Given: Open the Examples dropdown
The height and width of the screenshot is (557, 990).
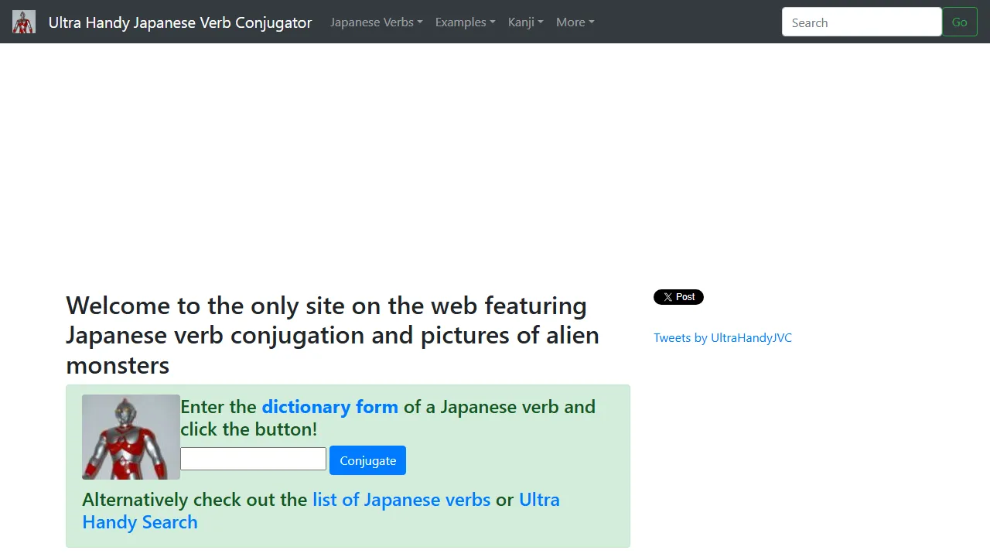Looking at the screenshot, I should [465, 22].
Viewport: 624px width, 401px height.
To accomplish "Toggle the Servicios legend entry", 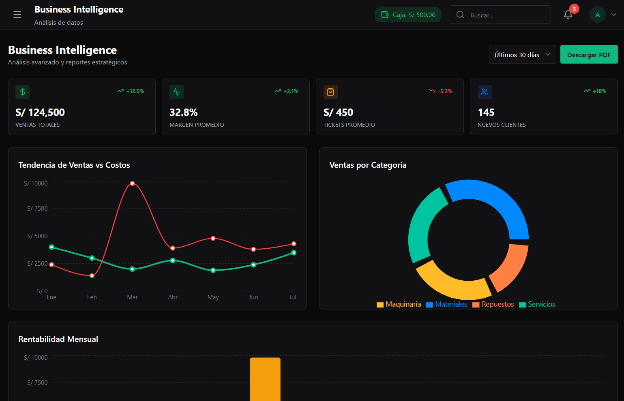I will (537, 305).
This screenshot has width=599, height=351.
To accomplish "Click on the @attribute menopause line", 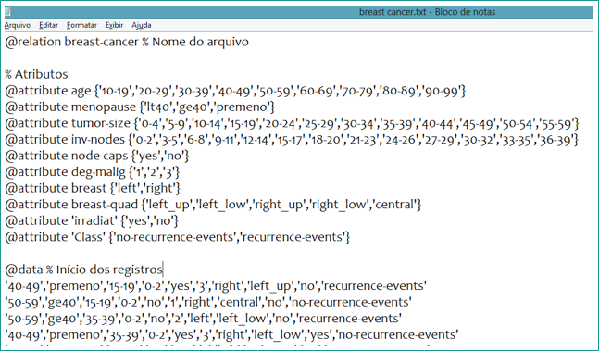I will tap(140, 107).

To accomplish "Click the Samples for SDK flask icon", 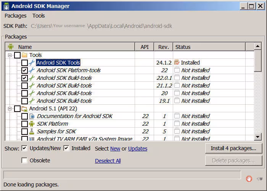I will pyautogui.click(x=32, y=131).
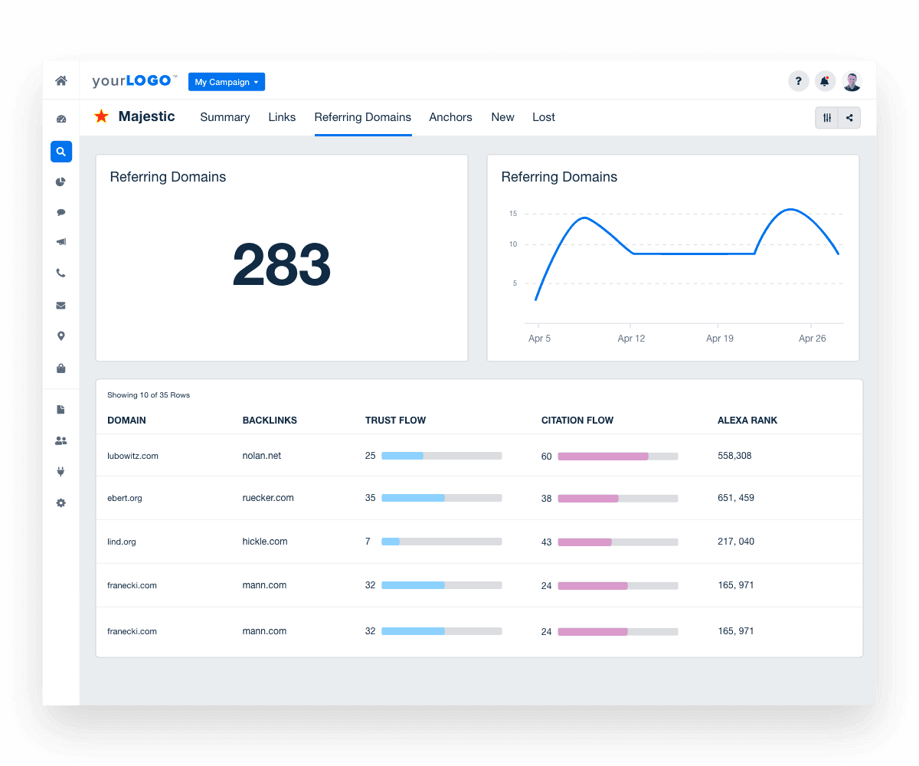Select the megaphone campaigns icon

61,242
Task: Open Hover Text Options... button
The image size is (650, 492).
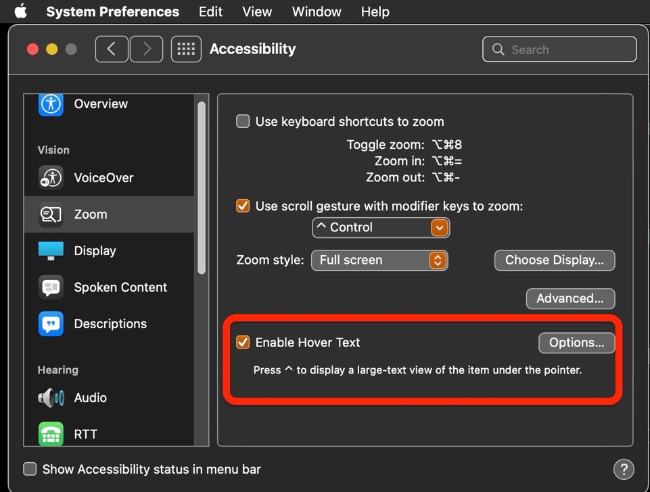Action: pos(577,342)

============================================================

→ **What you have to do**
Your answer should be a single number: how many lines of the material contain the word "Open".

→ **Response below**
2